[Stored records]
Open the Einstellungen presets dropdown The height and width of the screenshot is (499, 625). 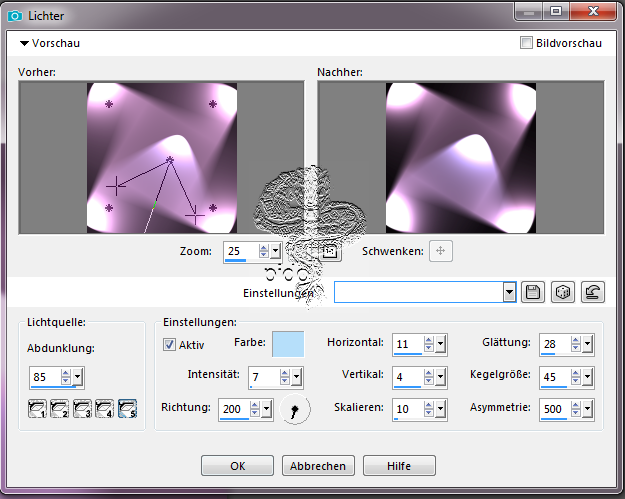[509, 292]
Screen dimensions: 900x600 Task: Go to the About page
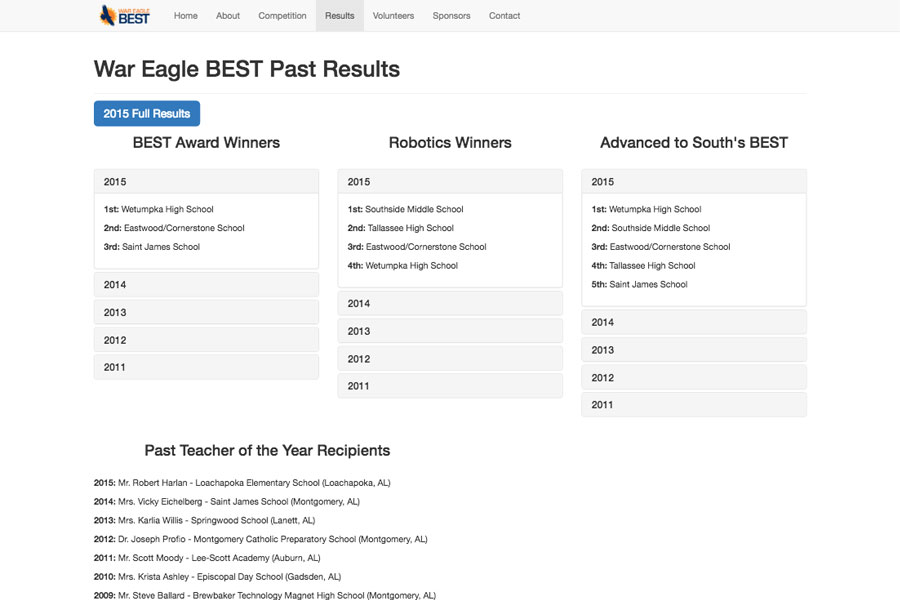[228, 16]
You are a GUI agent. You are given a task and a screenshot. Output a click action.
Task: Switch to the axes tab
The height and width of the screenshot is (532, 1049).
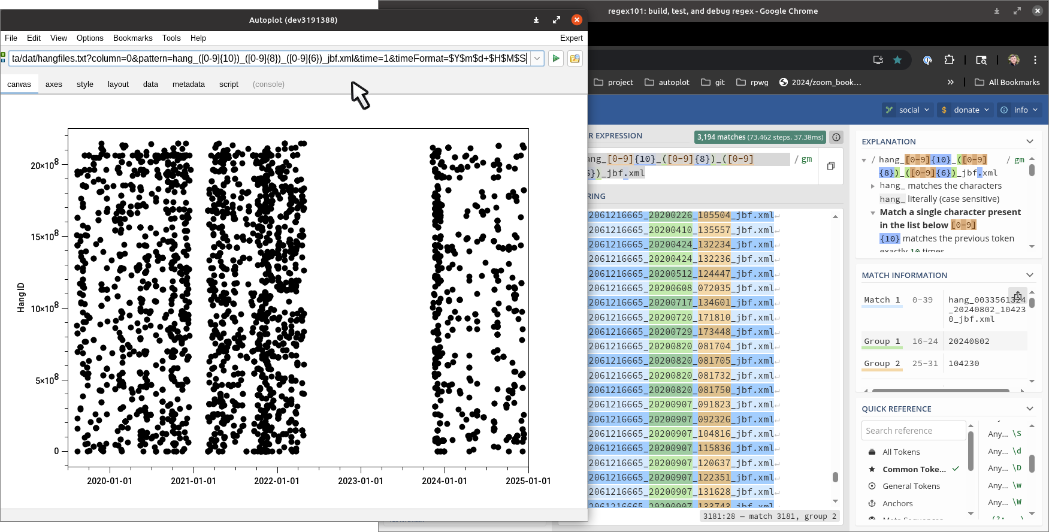coord(53,84)
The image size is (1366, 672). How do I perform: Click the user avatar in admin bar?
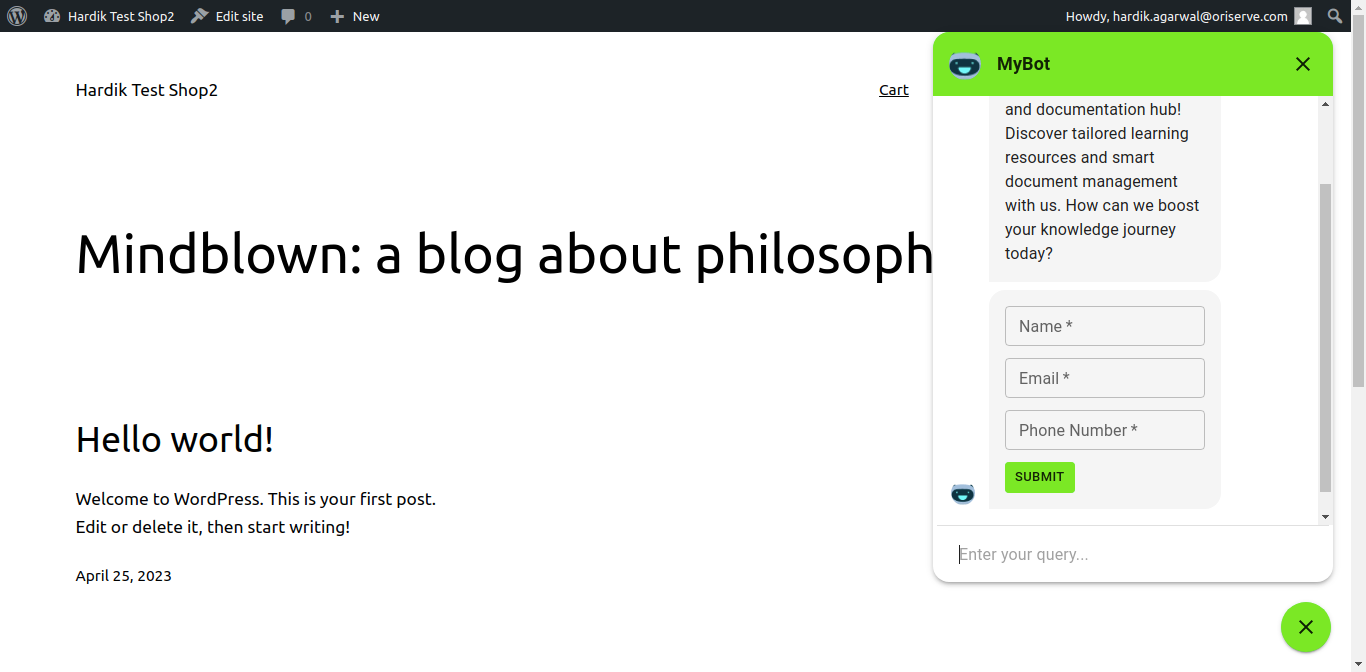point(1302,16)
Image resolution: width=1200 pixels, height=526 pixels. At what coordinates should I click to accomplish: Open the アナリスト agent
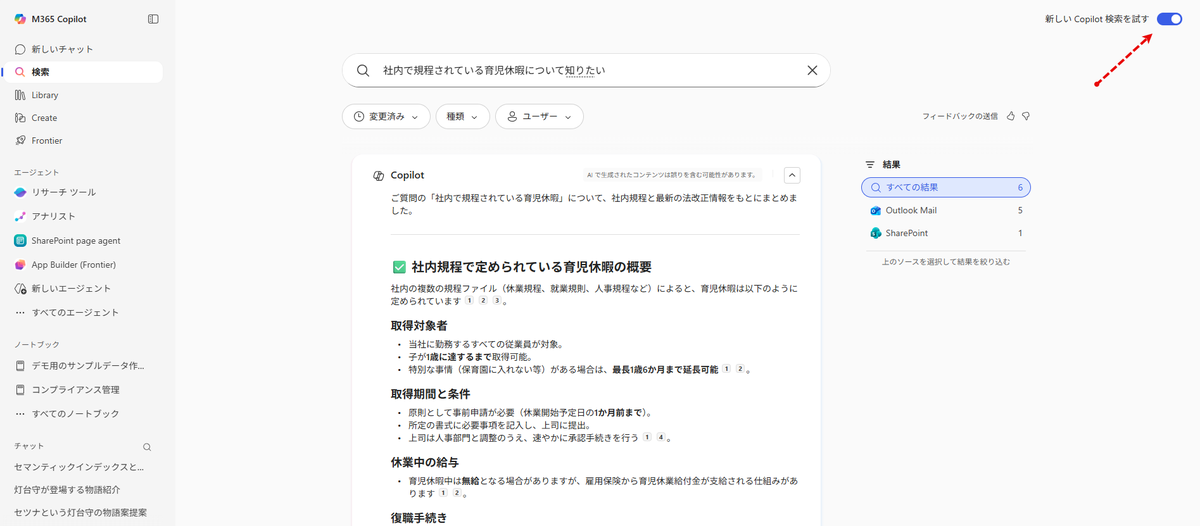pyautogui.click(x=53, y=216)
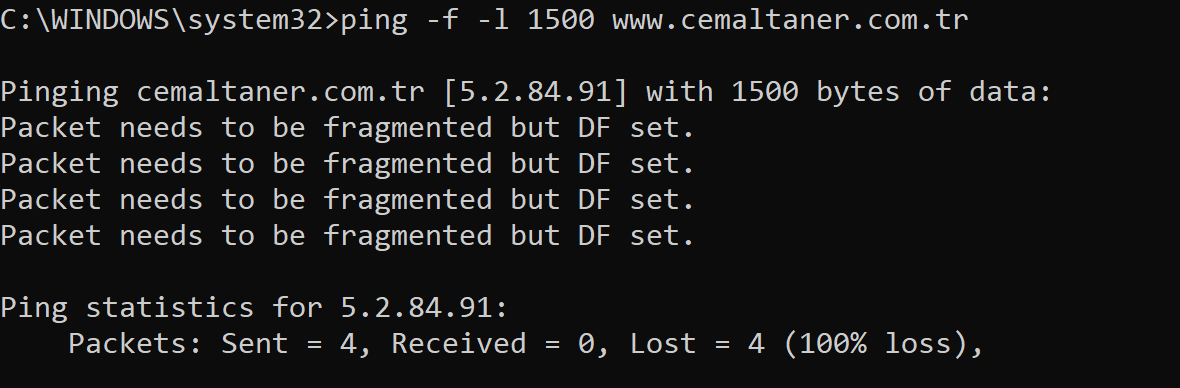Click the "ping" command word in prompt
This screenshot has width=1180, height=388.
point(374,20)
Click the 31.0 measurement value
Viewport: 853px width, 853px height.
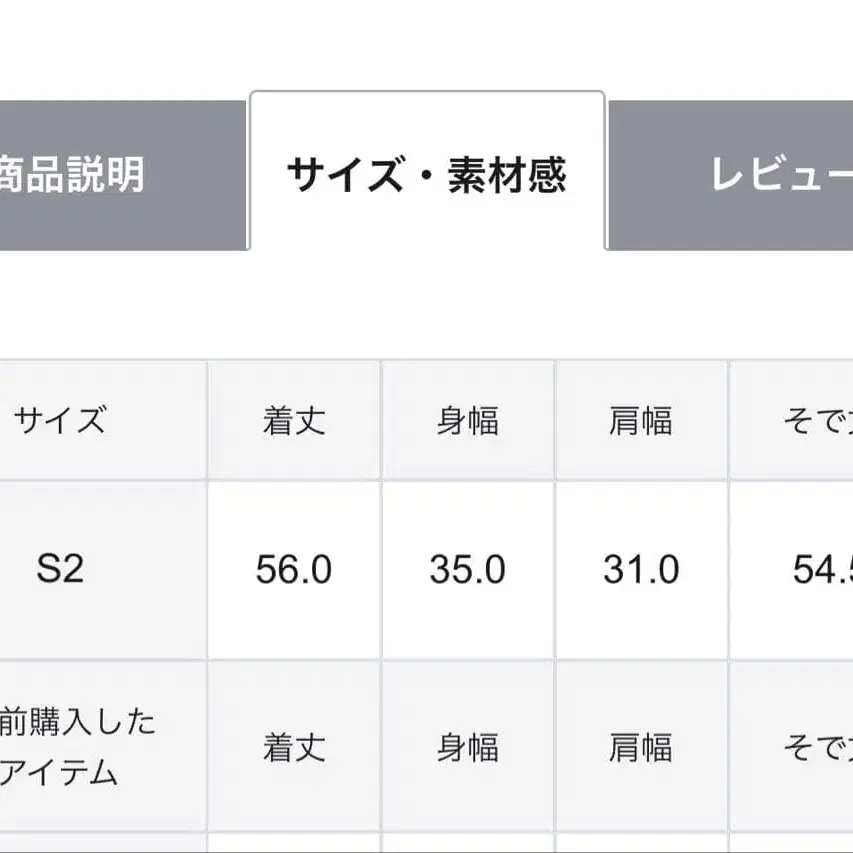click(640, 572)
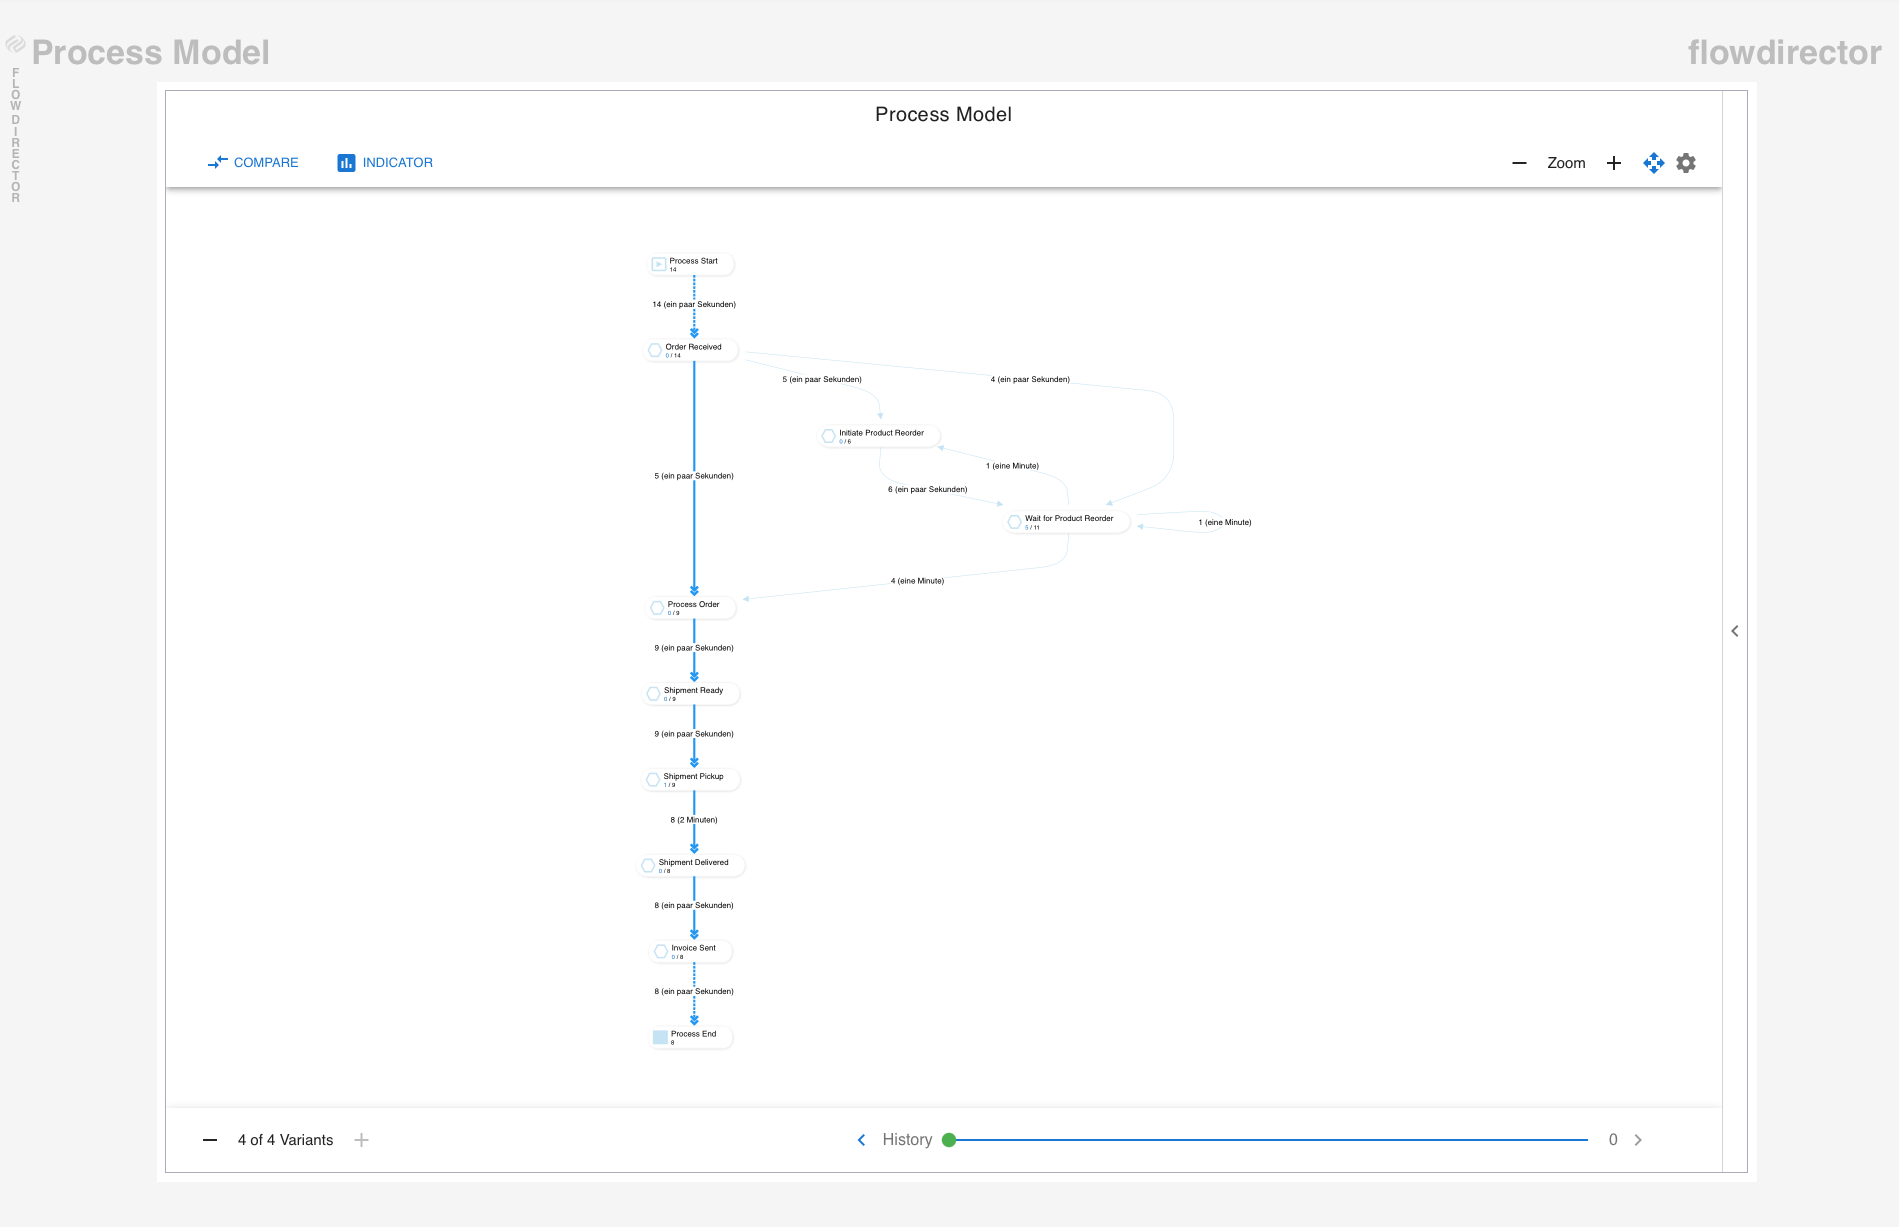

_PROBLEM STATEMENT_
Each line from the one holding "You are a GUI" through the last line of the records above must be duplicated exactly, and pictures must not be.

_SOLUTION_
You are a GUI agent. You are given a task and a screenshot. Output a click action.
Task: Switch to the axes tab
The height and width of the screenshot is (532, 1049).
coord(53,84)
The image size is (1366, 672). How do I perform: Click the user avatar in admin bar?
point(1302,16)
Image resolution: width=1200 pixels, height=526 pixels. At what coordinates should I click to accomplish: Open the アナリスト agent
pyautogui.click(x=53, y=216)
Click the "ping" command word in prompt
This screenshot has width=1180, height=388.
point(374,20)
Click the 31.0 measurement value
Viewport: 853px width, 853px height.
click(640, 572)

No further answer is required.